Transportation from Ubud
You can get to these places from Ubud by using a scooter as we did, or hiring a taxi and driver. Ask your guesthouse or hotel for a recommendation for hiring a bike or taxi. Or just walk down the streets in main Ubud. You’ll quickly walk past loads of men holding up a taxi sign and asking if you need a driver.
Here’s a list of the best day trips from Ubud that we’ve done so far:
Mount Batur is an active volcano north of Ubud. Its elevation is about 1,717 m, and it last erupted in 2000. I would say it’s the younger sibling of Mount Agung, the other volcano and the highest point of Bali. Mount Batur is still impressive though and a nice day trip from Ubud.
There isn’t an official gate or entrance for the volcano, but as we were riding through the last main town, a guy waved for us to stop. Once we skidded to a stop, he explained that we needed a ticket to get into the Geopark area. It was about 30,000 IDR per person and we kinda got an official ticket thingy.
What we think
The main road Jl. Raua Penelokan will take you to the top of the crater bit where you will see the volcano in all of its glory. You can see the lake from up there, and the impressive black ashy patches where I assume lava once flowed.
We didn’t go down to the lake, but apparently, there are hot springs and restaurants along the way. We parked at the top of the main road, as we really enjoyed our view from up there, giving us a fairly eye-level view of Mount Batur.

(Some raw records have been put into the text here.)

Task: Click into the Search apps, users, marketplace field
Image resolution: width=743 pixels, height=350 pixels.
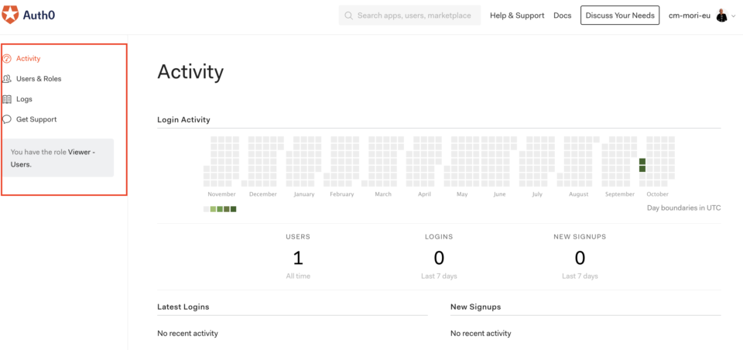Action: coord(409,15)
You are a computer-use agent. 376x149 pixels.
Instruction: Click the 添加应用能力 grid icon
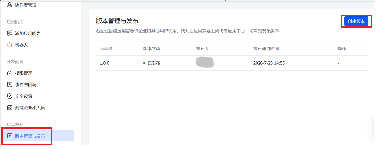click(x=10, y=33)
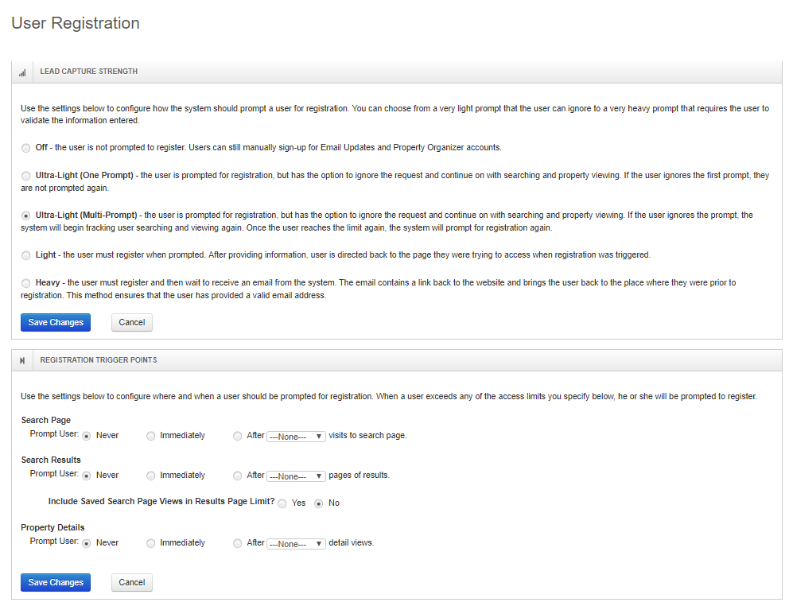Select After radio for Search Results
Screen dimensions: 789x606
237,476
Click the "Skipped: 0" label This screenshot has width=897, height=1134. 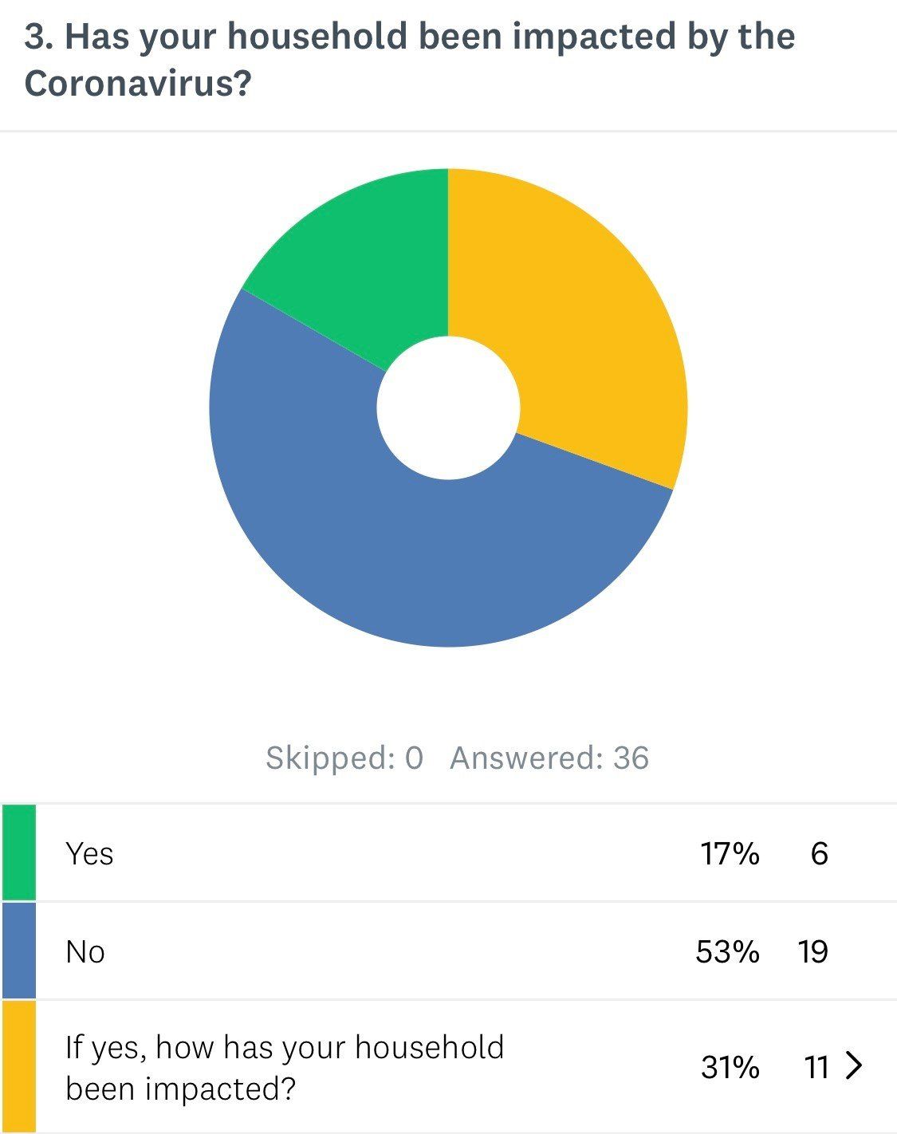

We even found an awesome little eco-coffee shop called Kintamani Coffee, away from the main tourist hub where all the big buses were parked. The view was so good from the coffee shop that we stayed for a couple of hours!
From Ubud to Mount Batur
About 1 1/2 hours from Ubud.
The whole way leading up to Mount Batur is on a slight incline so you don’t go through any steep areas. It’s just a gradual slope. The road was really good and fairly wide as you got closer to the volcano. Just be aware that the locals see it as a highway, so you get some 4WDs and big trucks zooming past you. We nearly got sideswiped by a tourist bus!
Tegallalang Rice Terrace
This is also a nice day trip from Ubud. Much shorter than the trip to Mount Batur. Tegallalang Rice Terrace is famous for that one picturesque image of the rice-fields that you’ve probably seen on google or in a guidebook. It is impressive but super touristy. We couldn’t even stop for a minute to get a photograph without someone trying to charge us for parking. We instead opted to find a warung (restaurant) that overlooked the rice terraces and also gave us a good view of the swings.
What we think
Tegallang has lots of art shops; paintings, stone/wood carvings, etc. and if we had a proper home (instead of living out of a suitcase) I would’ve been inclined to pick up a cool wood carving or painting for my imaginary living room.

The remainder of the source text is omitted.